:: HOW TO COMPLETE THIS TASK ::
From the line containing "Where should I click to: Tap" to the final line of the entries, copy each line exactly. Pictures stay out.

[AVAILABLE DATA Boundary: Start]

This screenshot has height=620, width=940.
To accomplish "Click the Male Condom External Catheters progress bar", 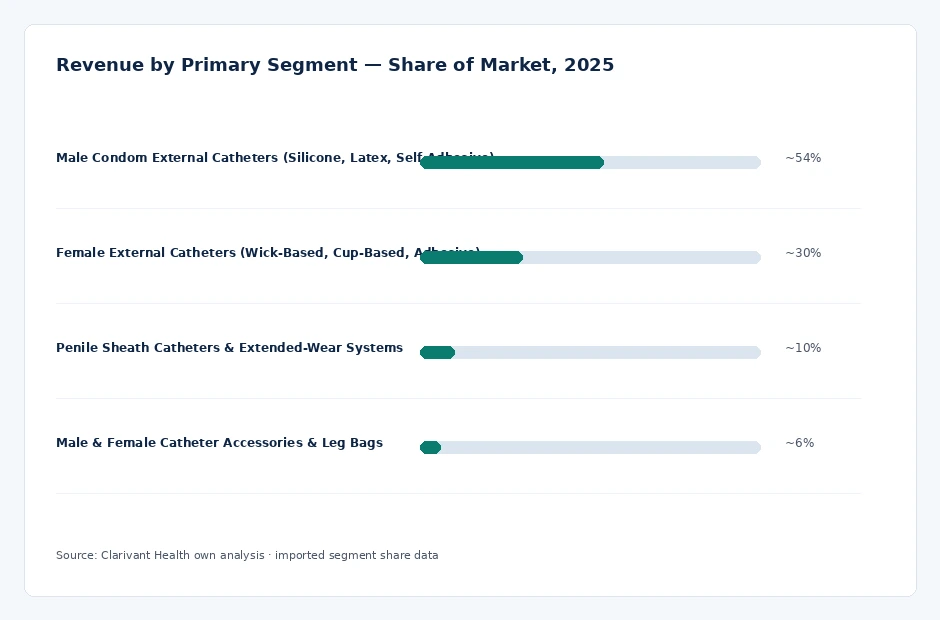I will [590, 162].
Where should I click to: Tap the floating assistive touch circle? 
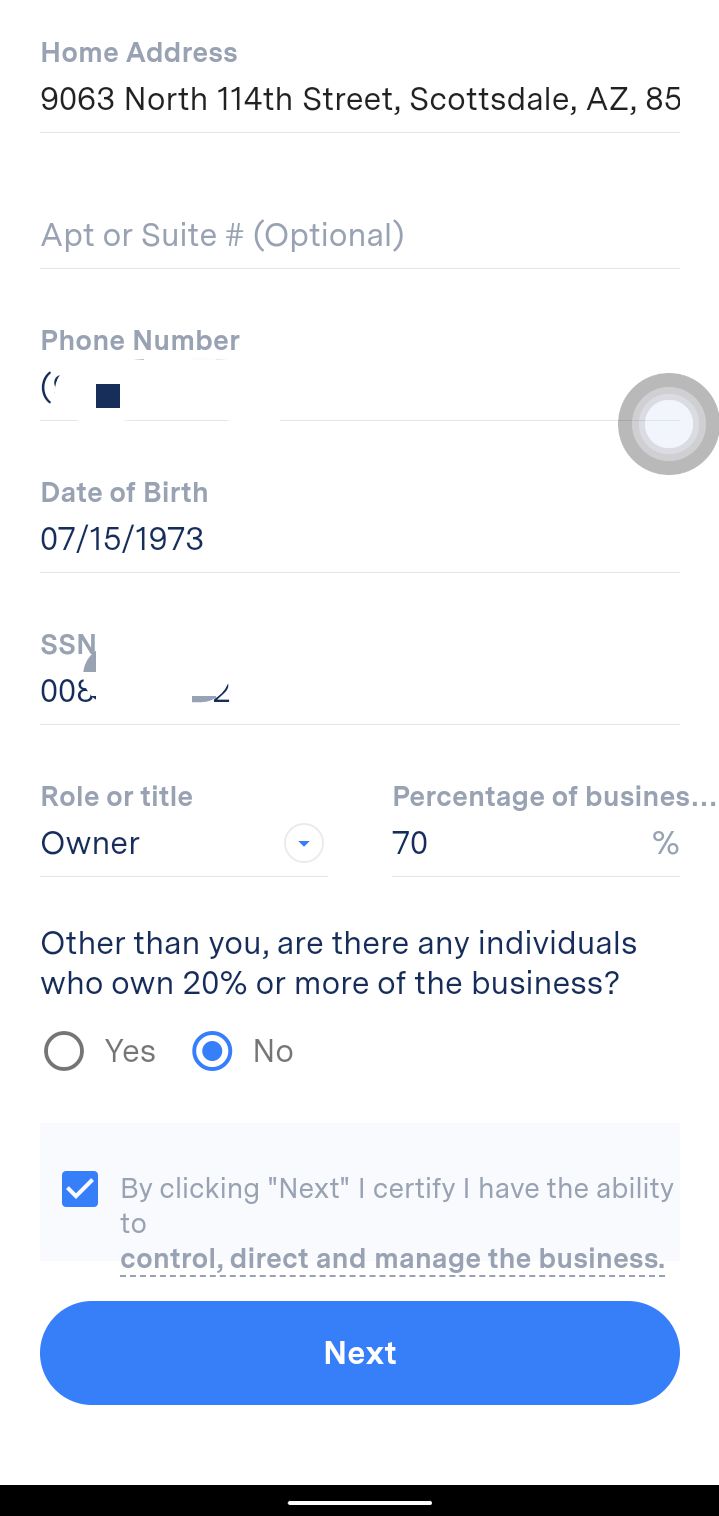click(x=668, y=424)
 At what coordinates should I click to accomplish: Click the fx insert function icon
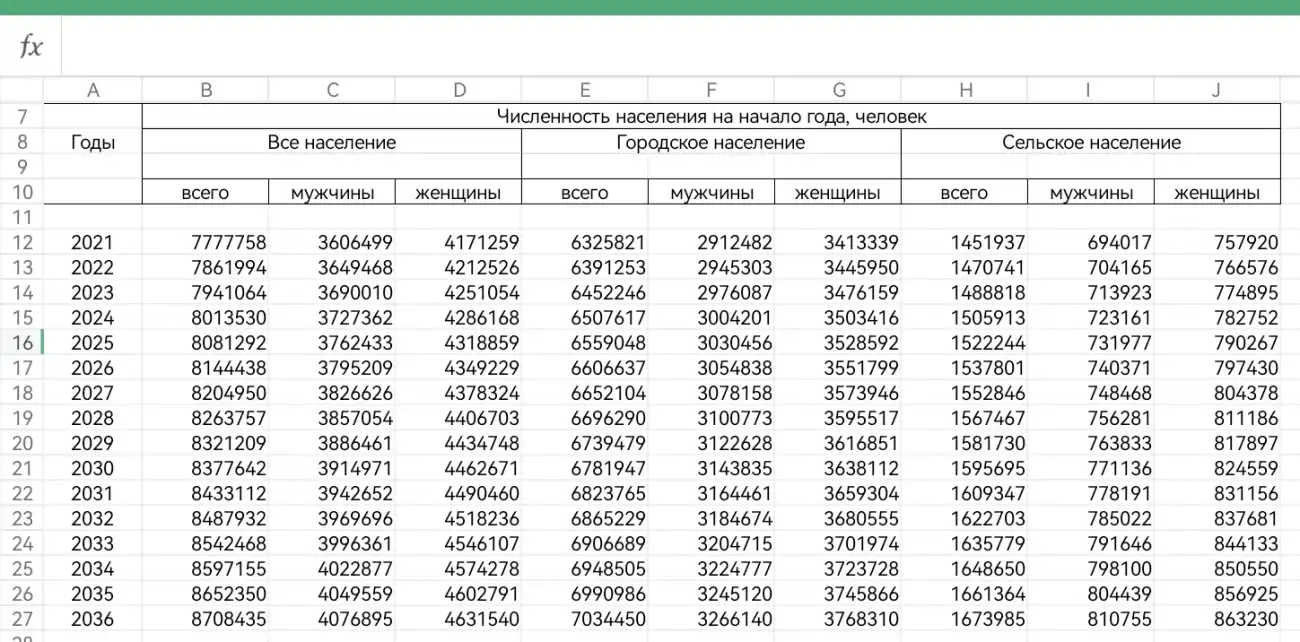point(31,46)
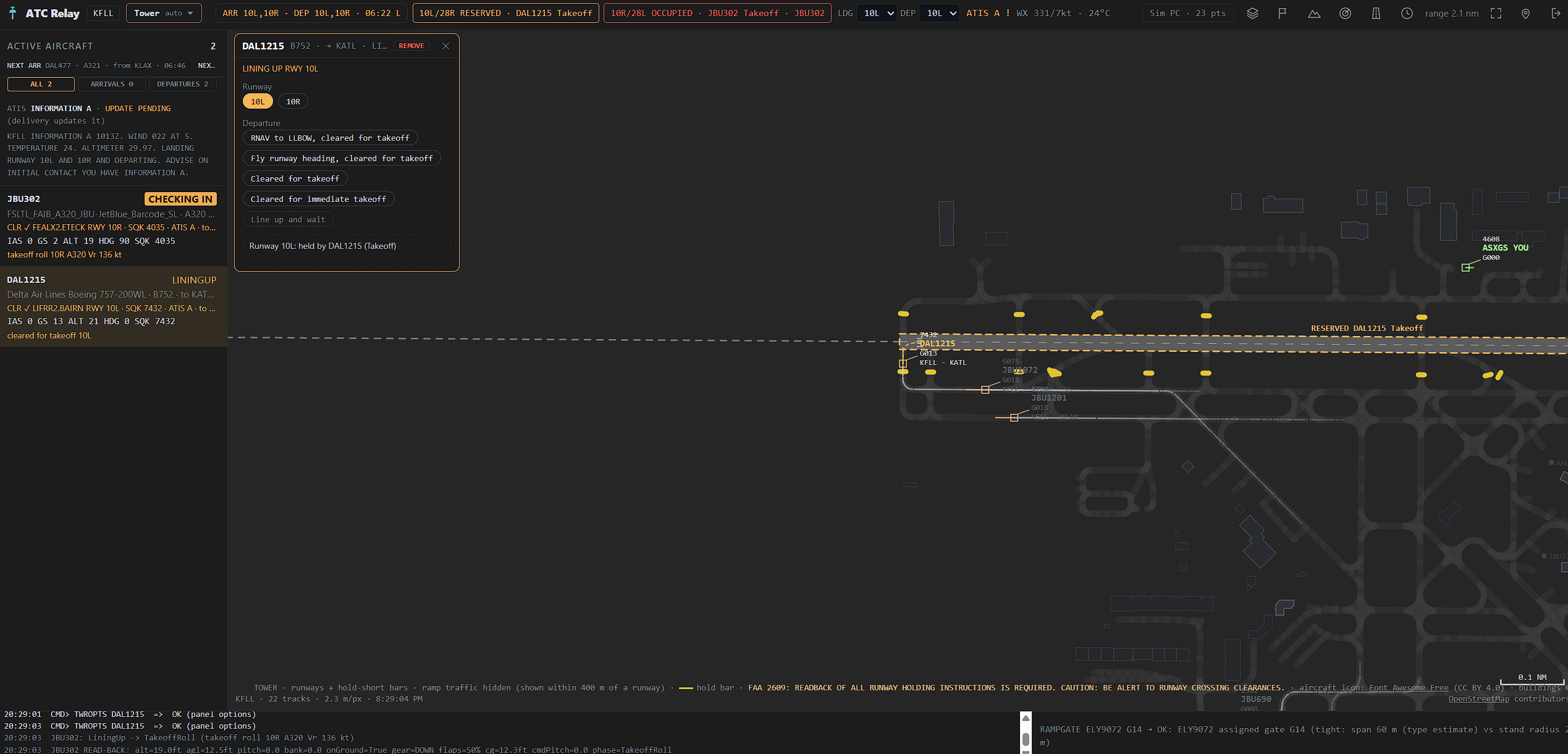
Task: Toggle fullscreen with the expand icon
Action: [1496, 13]
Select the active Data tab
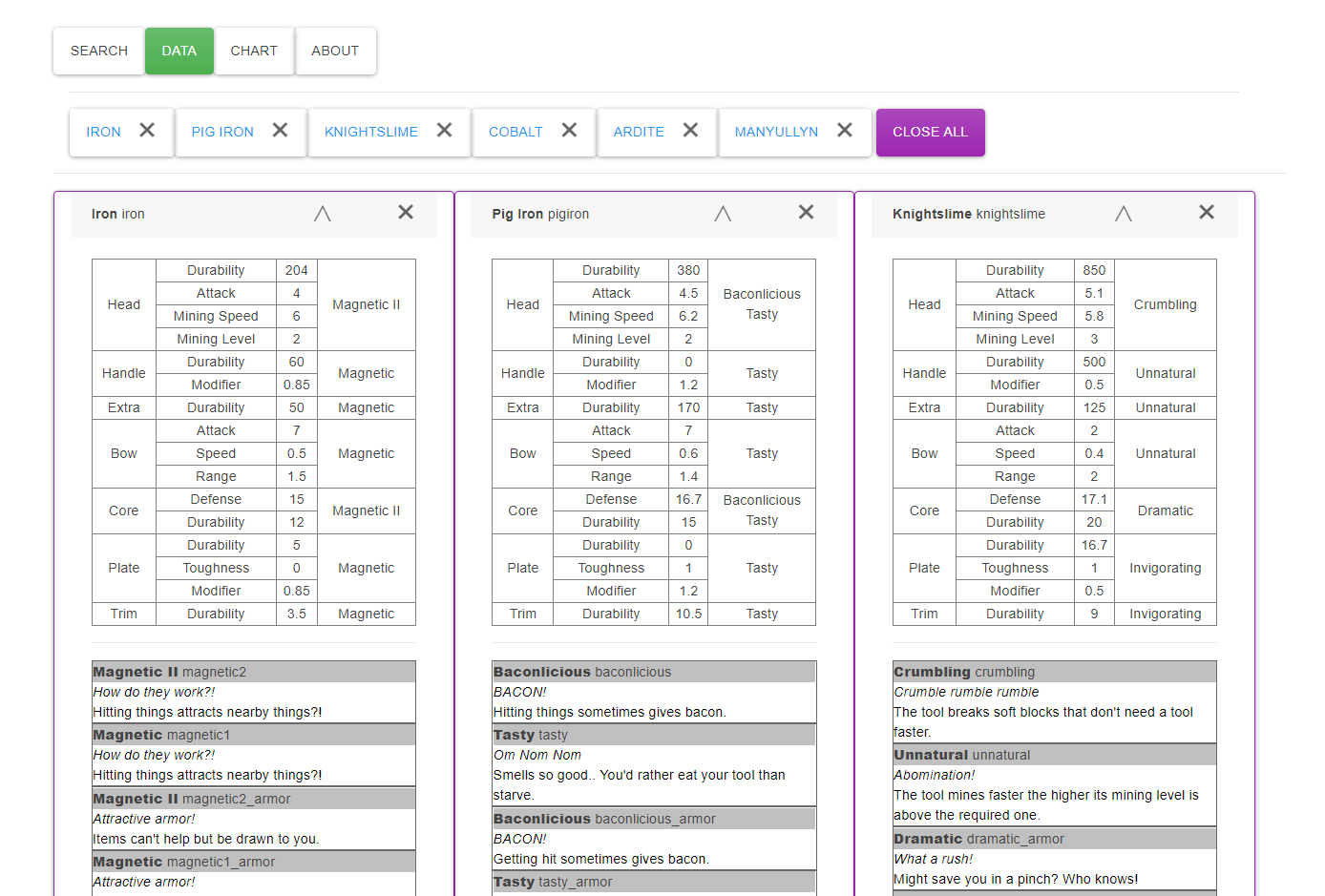 [179, 51]
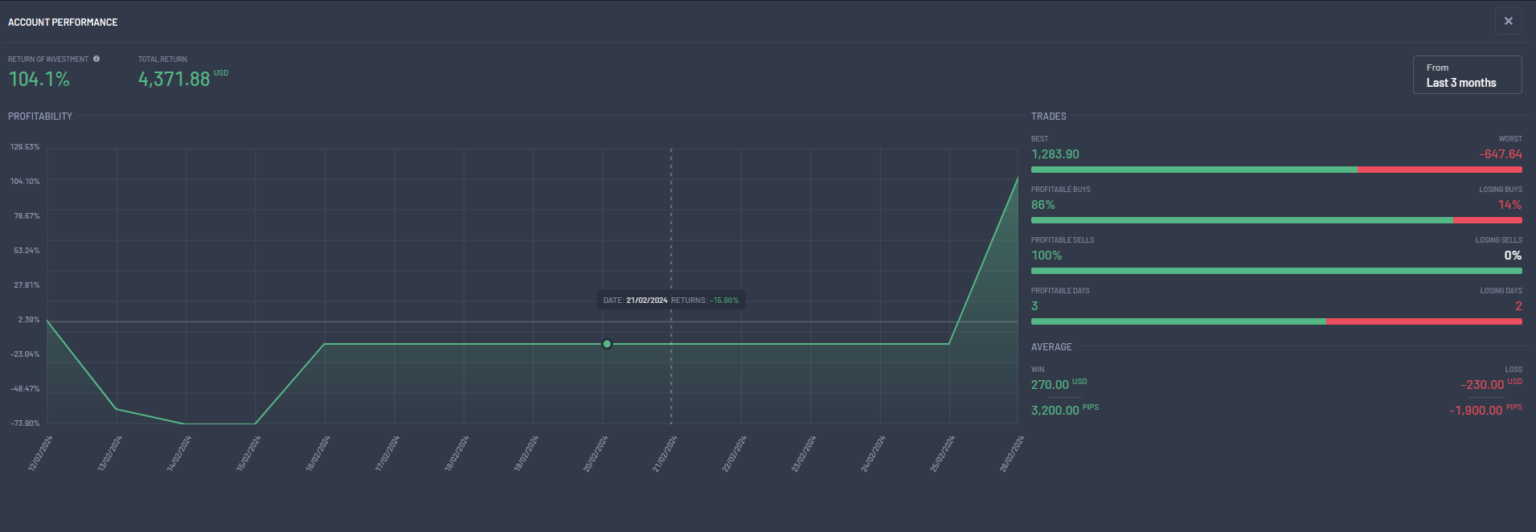The height and width of the screenshot is (532, 1536).
Task: Click the 104.1% return of investment figure
Action: [x=39, y=79]
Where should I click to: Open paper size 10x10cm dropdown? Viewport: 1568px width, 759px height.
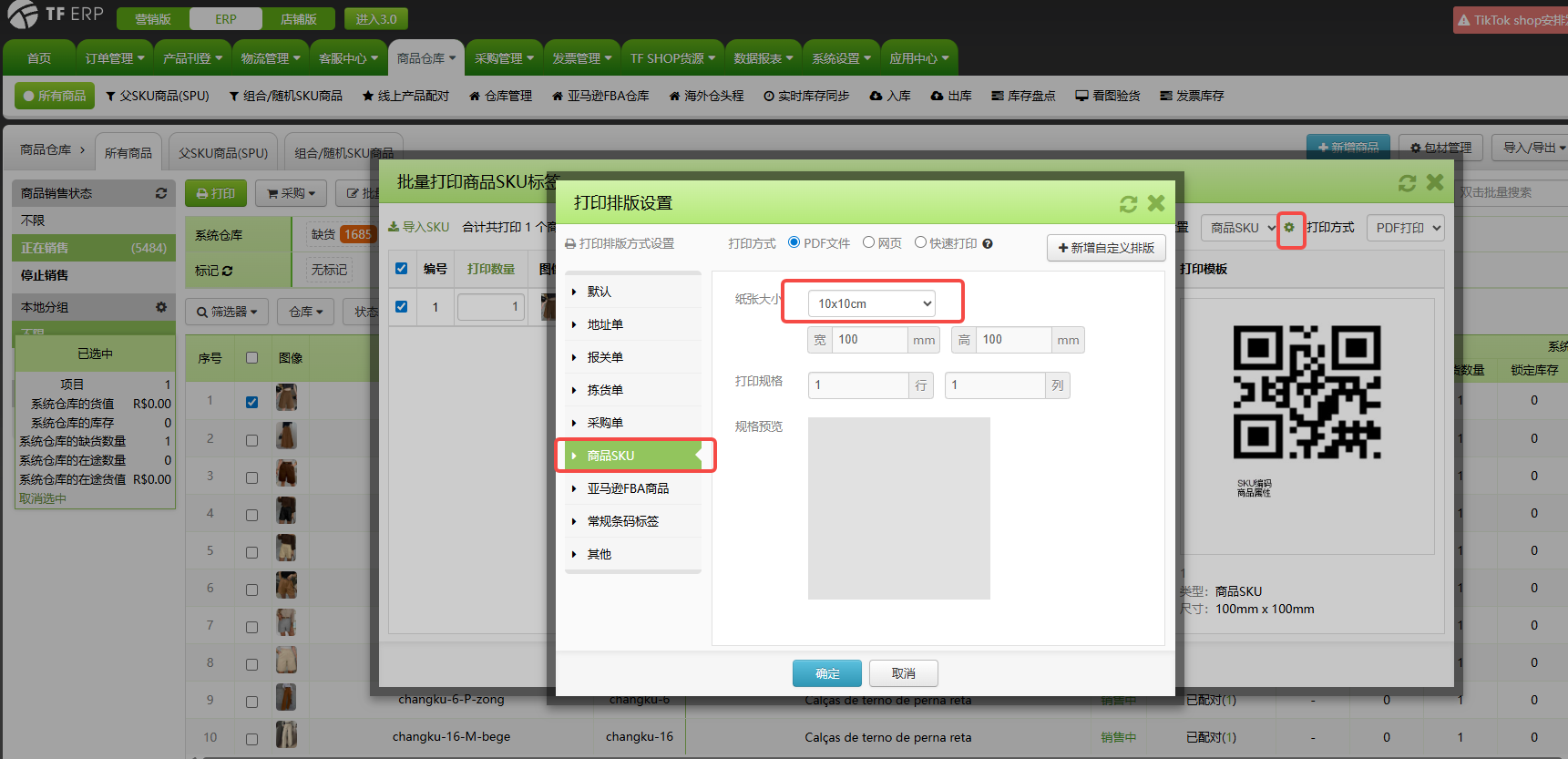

[AVAILABLE DATA Boundary: End]

:: TASK RESULT ::
Where should I click to: Tap the floating assistive touch circle? 
click(x=668, y=424)
 At what coordinates should I click to accomplish: Click the fx insert function icon
point(31,46)
Task: Toggle fullscreen with the expand icon
Action: [1496, 13]
Select the active Data tab
 [179, 51]
The height and width of the screenshot is (532, 1536).
Task: Click the 104.1% return of investment figure
Action: [x=39, y=79]
Where should I click to: Open paper size 10x10cm dropdown? Viewport: 1568px width, 759px height.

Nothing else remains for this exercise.